WHAT THE TASK REQUIRES:
From the material below, reproduce exactly the stretch of lines that begins with the line holding "Open the CELEBRITIES section" and ends with the line holding "The image size is (1400, 868).", skipping the pictures.

LISTED ENTRIES:
○ ○ ○

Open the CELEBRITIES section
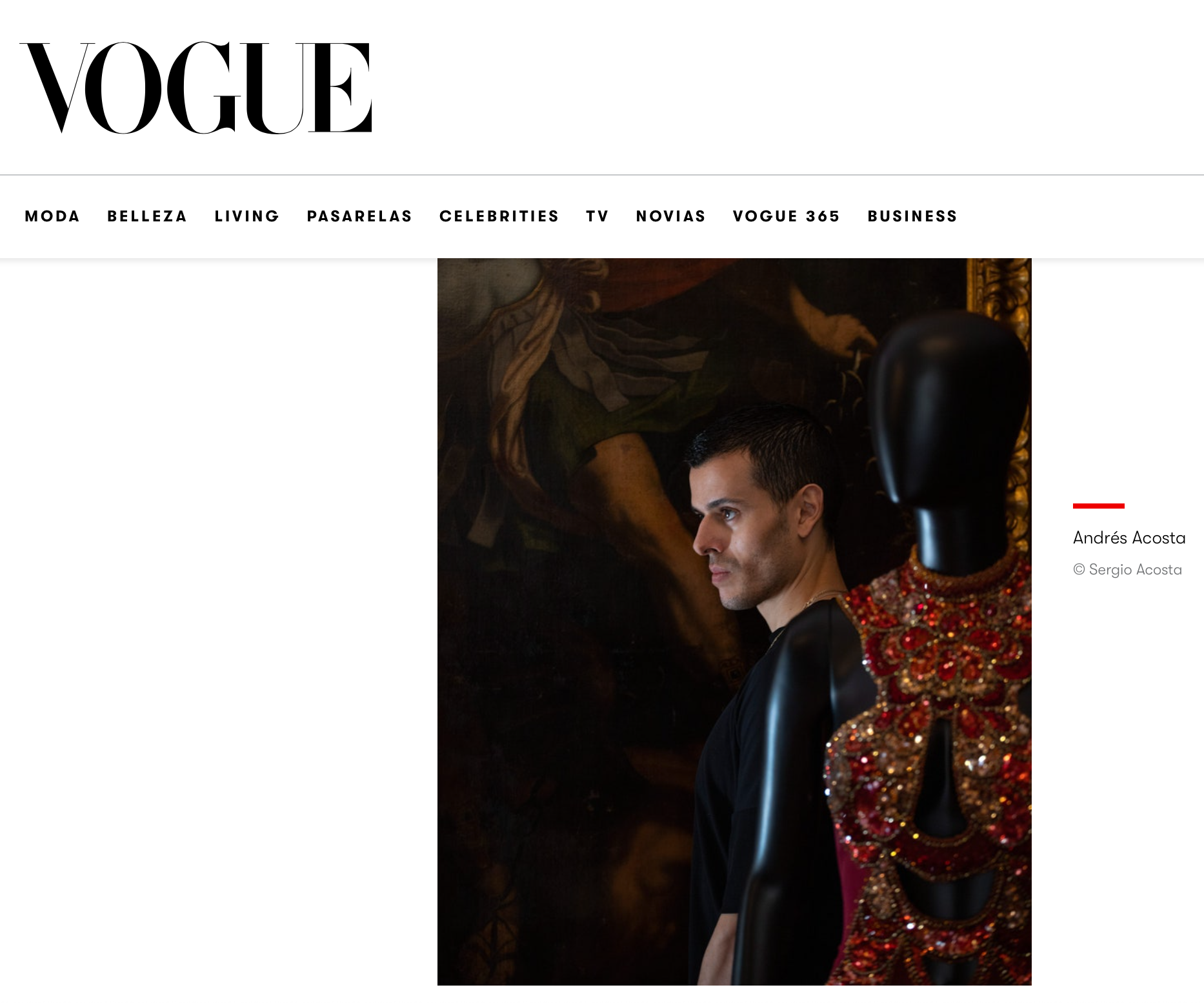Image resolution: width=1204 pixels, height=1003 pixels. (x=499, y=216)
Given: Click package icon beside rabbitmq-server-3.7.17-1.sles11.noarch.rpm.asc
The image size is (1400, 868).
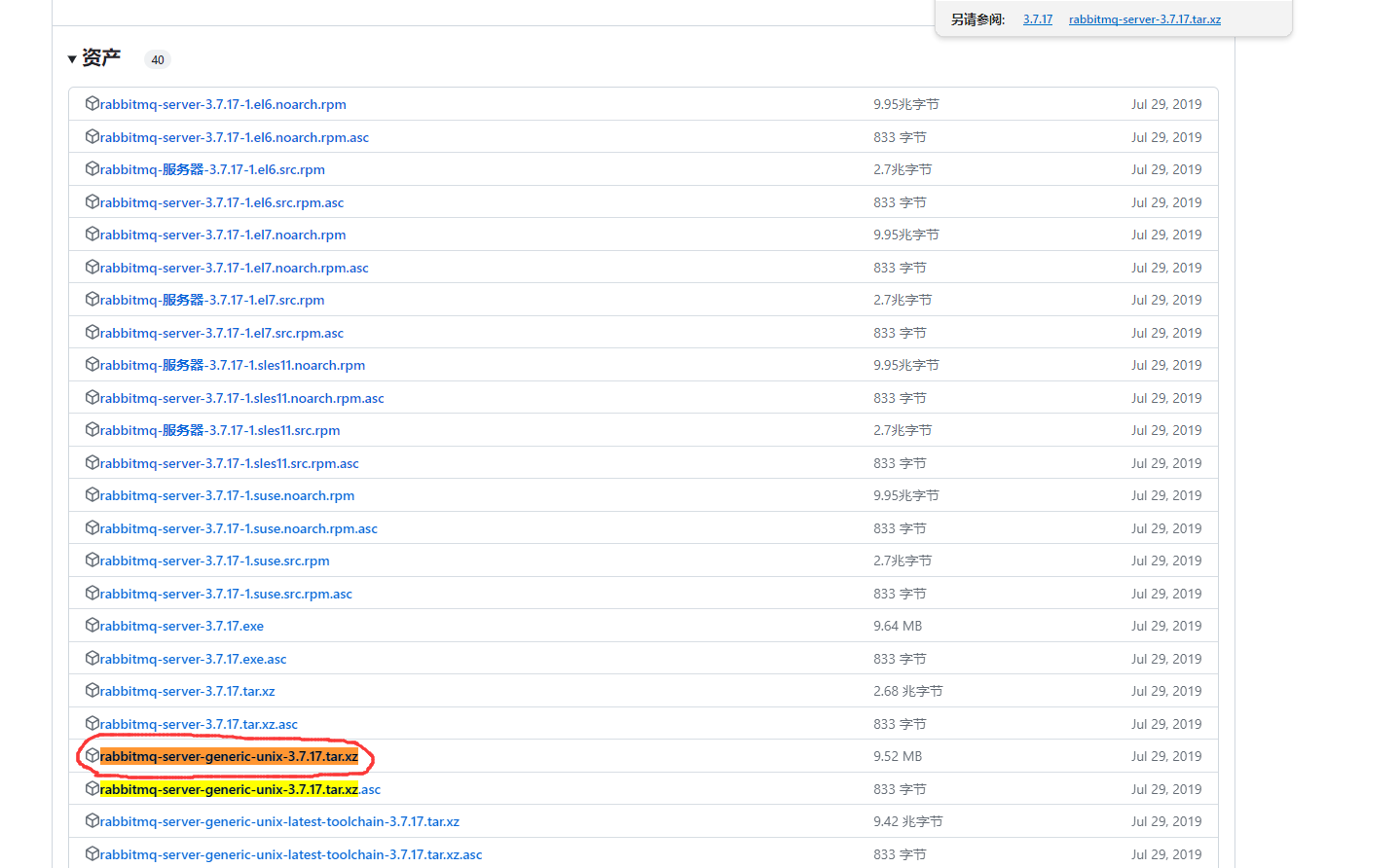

○ ○ ○

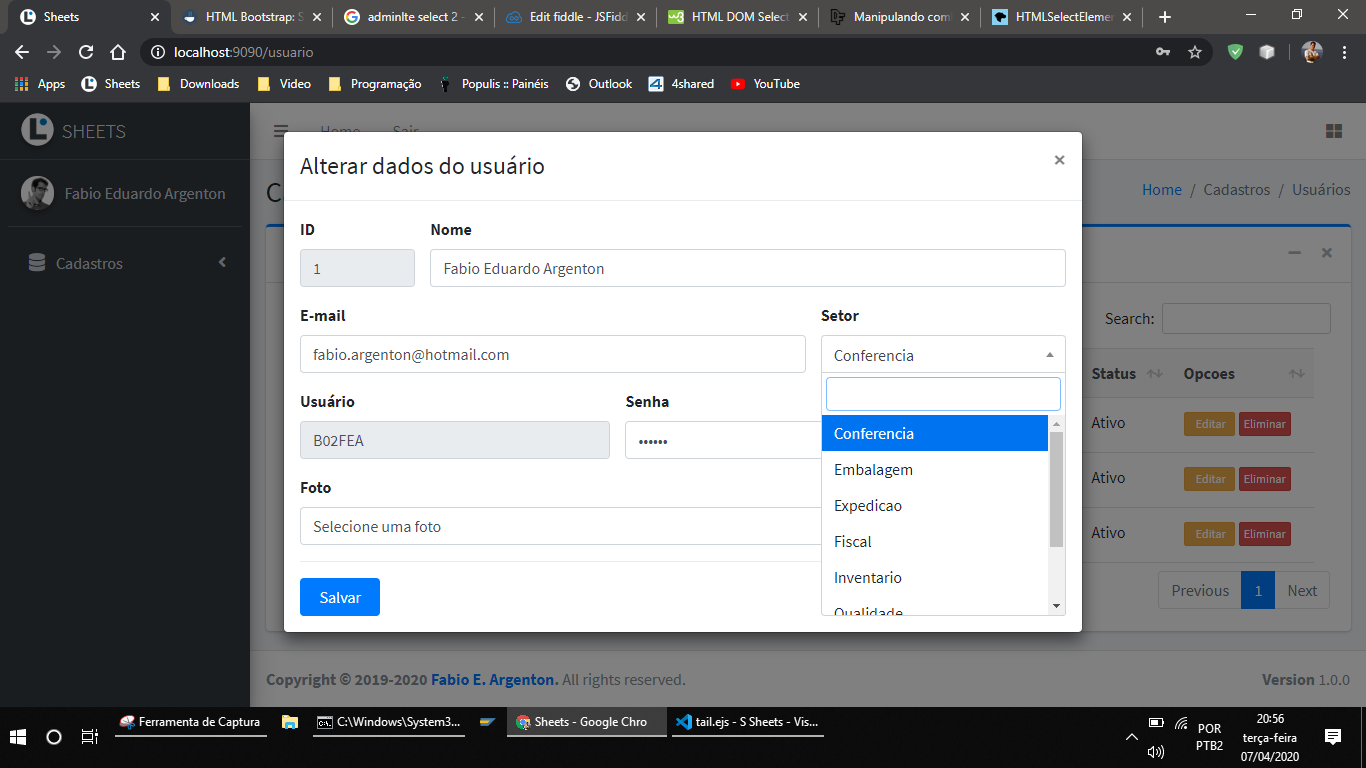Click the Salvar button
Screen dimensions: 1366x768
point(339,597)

○ ○ ○

EXERCISE RESPONSE:
Open the CELEBRITIES section
Image resolution: width=1204 pixels, height=1003 pixels. (x=499, y=216)
Given: Click package icon beside rabbitmq-server-3.7.17-1.sles11.noarch.rpm.asc
The image size is (1400, 868).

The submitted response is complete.